Labour is when a woman is at her “most vulnerable” and, as such, it’s very easy for a “casual comment or a very minor or poorly explained or roughly carried out intervention” to trigger a deep trauma, she says.
The results of the 2014 survey by Aims shows that informed consent and refusal remain an issue of concern – 50 per cent of women being provided with the necessary information to assist them in informed decision making.
Women report that consent was “implied as the procedure was being carried out” for instance, or that while they consented they felt that they did not have any choice in doing so.
A Cochrane review last year of 15 trials involving 17,674 women compared midwife-led continuity models of care with other models of care for childbearing women and their infants.
The authors, who included Prof Declan Devane of NUI Galway & Saolta University Health Care Group, found that women who received midwife-led care were less likely to experience intervention and more likely to be satisfied with their care with at least comparable adverse outcomes for women or their infants than women who received other models of care.
One of the key aims of Ireland’s first National Maternity Strategy launched earlier this year is to “ensure that a woman’s choice is facilitated to the greatest extent possible”.
How to deal with tocophobia:
Birth plan: Discuss your birth plan with your doctor as much as possible. Feeling like you have a plan might help ease some of the anxiety about the unknown. Talk about labour and delivery options early in your pregnancy and revisit your birth plan often.
Social support: With or without crippling anxiety, expectant mothers need social support. Now is not the time to hide your feelings for fear of judgment. Maintain open communication with your spouse and other primary sources of support. Ask friends and family members to share positive pregnancy and birth stories. Hearing positive feedback can halt intrusive thoughts.
Relaxation breathing: Lie down comfortably on the floor or your bed. Be sure to use pillows to prop yourself up, if necessary. Close your eyes and focus on your breathing. Breathe in slowly through your nose for a count of four. Pay close attention to your stomach rising as you gradually fill your lungs with air. Hold for one second. Breathe out slowly through your nose for a count of four. Repeat for 3-5 minutes. Practise daily.
Guided imagery: Creating a safe space in your mind gives you a place to escape when panic strikes. Get comfortable and use your relaxation breathing to get started. As you close your eyes visualise a calming place (it might be somewhere tropical or a beautiful forest).
Fill your happy place with details as you breathe, and consider introducing a supportive figure in your life (a spouse or close family member). Visualisation takes some practise and requires a quiet environment, but even five minutes per day can help you create a safe space to revisit when the anxiety becomes overwhelming.

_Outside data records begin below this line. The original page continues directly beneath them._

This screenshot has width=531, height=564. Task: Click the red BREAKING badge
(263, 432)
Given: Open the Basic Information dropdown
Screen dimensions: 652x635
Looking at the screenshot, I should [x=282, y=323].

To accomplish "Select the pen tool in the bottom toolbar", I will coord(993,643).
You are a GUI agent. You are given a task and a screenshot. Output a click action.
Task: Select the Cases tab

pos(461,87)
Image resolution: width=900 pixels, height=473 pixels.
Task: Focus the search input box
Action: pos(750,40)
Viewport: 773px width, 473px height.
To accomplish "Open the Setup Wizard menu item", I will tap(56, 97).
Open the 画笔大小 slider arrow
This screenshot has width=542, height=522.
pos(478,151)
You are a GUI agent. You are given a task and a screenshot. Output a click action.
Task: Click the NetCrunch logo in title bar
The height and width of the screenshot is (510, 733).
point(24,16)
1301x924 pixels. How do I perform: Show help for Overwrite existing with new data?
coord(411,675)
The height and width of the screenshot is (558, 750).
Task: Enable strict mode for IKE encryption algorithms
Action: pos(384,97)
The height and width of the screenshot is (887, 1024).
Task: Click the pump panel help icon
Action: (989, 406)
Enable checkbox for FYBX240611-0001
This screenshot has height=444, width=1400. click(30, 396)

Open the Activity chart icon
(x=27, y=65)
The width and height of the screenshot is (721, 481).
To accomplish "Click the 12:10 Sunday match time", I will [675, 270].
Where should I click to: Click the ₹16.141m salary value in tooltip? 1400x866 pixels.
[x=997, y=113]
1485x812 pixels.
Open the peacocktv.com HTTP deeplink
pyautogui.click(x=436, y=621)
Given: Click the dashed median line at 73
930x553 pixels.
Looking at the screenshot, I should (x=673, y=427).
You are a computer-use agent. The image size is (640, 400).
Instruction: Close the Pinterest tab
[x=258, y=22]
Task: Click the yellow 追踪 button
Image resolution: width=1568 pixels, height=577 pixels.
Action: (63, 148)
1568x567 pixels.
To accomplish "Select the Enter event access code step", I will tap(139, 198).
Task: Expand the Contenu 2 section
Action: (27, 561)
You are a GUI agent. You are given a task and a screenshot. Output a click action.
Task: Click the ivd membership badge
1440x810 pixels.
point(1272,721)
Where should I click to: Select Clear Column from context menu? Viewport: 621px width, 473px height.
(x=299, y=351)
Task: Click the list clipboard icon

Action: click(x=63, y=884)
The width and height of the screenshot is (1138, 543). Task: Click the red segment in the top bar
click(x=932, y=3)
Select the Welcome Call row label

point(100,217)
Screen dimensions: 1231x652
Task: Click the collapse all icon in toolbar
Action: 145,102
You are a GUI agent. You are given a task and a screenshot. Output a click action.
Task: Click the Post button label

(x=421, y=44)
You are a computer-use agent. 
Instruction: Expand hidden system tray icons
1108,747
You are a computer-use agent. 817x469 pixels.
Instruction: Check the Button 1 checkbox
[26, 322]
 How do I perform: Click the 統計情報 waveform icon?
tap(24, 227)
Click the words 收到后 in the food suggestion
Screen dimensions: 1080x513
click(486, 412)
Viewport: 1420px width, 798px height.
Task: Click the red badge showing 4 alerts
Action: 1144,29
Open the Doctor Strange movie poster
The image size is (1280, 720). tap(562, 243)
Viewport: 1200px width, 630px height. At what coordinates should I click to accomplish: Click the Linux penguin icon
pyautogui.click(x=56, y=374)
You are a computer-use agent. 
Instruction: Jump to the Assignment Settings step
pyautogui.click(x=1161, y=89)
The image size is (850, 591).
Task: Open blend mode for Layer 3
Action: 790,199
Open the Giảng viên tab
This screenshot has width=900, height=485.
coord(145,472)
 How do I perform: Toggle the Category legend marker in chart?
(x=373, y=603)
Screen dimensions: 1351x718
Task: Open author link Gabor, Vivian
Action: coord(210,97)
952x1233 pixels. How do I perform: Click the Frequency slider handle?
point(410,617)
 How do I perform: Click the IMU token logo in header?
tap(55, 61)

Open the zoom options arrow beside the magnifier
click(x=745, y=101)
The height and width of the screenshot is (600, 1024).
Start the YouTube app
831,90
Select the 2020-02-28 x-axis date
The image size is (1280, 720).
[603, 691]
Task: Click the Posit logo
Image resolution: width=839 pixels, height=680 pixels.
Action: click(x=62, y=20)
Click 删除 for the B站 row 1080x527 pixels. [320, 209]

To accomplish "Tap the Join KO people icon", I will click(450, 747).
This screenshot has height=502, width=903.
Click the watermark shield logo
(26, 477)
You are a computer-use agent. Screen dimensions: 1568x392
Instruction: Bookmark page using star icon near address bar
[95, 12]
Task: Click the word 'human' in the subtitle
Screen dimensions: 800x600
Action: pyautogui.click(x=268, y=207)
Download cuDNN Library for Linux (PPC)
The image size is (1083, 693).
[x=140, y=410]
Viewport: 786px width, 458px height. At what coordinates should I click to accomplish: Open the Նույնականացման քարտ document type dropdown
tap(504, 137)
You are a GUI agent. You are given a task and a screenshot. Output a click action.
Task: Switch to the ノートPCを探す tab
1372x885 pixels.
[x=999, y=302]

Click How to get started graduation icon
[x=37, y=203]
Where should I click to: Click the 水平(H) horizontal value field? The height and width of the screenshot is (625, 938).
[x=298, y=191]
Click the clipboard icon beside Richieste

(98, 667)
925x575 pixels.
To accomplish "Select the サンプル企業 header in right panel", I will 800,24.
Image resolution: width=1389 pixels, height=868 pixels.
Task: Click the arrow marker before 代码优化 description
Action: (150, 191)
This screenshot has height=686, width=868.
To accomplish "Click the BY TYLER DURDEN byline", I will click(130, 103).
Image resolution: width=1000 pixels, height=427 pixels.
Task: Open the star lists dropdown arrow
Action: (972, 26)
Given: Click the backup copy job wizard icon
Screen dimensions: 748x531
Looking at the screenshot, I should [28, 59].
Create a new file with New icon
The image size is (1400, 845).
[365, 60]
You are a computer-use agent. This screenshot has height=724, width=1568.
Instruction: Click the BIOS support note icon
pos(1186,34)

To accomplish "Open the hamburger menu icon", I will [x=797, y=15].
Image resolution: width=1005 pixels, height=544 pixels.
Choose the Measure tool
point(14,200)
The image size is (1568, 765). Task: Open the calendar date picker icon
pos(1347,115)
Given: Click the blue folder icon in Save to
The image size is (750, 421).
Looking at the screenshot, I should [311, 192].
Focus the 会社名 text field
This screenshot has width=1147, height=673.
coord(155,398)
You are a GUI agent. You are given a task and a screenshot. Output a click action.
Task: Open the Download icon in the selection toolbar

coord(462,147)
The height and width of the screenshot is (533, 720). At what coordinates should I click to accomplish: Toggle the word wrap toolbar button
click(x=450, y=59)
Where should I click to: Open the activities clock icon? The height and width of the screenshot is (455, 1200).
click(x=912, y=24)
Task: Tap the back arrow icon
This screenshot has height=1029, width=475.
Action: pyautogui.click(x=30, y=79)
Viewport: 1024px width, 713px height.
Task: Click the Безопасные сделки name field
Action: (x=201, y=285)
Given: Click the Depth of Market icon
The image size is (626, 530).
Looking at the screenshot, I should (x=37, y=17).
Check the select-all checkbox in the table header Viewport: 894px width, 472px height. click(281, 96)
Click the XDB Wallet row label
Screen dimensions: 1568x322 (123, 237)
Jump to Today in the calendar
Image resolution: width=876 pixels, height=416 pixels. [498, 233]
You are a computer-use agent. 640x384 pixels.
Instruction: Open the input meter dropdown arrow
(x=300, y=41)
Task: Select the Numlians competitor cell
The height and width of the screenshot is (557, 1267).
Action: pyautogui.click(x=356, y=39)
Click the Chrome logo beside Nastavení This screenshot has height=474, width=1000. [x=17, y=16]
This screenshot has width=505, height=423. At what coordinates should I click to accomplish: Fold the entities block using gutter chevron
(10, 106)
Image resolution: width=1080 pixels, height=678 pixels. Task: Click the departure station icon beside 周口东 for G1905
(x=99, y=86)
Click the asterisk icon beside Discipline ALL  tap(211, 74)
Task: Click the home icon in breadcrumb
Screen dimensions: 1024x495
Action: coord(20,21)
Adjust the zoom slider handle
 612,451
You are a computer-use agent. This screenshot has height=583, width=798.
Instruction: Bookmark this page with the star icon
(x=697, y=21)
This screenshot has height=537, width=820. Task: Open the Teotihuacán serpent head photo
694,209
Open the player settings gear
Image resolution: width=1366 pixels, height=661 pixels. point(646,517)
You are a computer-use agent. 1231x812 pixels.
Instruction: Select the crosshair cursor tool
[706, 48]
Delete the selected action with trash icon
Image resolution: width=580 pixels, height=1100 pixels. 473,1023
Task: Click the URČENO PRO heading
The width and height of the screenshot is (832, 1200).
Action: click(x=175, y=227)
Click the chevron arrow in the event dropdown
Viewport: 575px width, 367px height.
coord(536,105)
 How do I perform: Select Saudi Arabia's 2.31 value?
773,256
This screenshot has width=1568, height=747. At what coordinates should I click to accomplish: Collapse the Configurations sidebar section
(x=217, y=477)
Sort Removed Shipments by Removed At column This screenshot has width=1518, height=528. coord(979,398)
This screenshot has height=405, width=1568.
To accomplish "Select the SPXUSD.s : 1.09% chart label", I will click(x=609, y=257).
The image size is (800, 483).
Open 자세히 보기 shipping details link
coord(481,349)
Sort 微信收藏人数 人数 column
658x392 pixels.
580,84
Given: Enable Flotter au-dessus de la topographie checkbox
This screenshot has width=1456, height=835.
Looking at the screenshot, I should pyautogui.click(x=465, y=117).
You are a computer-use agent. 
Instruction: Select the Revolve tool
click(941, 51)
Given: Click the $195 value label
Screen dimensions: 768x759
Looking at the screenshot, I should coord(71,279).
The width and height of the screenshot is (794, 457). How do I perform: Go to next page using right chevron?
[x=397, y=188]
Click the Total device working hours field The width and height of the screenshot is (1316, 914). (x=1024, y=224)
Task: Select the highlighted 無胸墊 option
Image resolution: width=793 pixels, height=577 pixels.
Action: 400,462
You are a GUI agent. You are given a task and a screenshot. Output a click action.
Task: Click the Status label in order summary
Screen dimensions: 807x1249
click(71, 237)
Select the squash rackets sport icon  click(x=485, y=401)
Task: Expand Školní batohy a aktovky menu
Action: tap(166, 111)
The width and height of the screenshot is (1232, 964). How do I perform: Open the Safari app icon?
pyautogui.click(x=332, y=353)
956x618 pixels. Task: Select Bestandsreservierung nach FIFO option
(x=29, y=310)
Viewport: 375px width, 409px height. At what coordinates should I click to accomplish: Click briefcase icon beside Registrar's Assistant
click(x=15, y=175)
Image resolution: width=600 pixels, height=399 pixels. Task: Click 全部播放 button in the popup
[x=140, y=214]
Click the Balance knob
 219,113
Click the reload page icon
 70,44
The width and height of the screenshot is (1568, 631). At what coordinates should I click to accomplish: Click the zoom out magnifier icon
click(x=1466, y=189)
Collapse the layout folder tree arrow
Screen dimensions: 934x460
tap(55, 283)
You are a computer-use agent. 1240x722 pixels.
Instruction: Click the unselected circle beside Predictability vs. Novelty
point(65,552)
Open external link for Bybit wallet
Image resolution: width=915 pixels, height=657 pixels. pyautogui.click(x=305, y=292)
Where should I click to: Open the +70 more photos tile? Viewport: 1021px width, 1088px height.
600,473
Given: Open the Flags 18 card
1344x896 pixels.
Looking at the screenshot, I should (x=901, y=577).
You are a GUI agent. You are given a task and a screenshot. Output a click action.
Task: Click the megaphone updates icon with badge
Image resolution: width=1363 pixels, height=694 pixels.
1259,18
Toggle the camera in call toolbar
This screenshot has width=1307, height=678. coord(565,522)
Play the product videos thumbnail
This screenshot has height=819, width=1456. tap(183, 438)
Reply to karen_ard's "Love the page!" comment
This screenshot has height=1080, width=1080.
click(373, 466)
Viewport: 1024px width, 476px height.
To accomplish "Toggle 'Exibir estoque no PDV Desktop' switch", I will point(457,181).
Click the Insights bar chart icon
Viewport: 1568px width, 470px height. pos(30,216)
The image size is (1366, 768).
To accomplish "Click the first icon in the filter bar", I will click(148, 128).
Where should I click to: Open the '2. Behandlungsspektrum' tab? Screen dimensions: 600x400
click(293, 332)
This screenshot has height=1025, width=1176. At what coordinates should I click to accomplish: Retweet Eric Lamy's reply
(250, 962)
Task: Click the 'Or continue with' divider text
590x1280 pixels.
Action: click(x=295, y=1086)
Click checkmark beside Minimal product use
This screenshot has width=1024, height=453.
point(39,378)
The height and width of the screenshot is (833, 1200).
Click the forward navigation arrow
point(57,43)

Seek help: If classes, relaxation techniques and social support do little to curb your anxiety and panic, seek help. Ask your doctor or make an appointment with a therapist trained in cognitive behavioural therapy who also sees pregnant women. Strategies such as cognitive restructuring (testing the origins of your emotions for validation and replacing intrusive thoughts with positive ones) and exposures can help treat specific phobias, but you will need to seek treatment from a professional.
This article was amended on May 25th, 2016.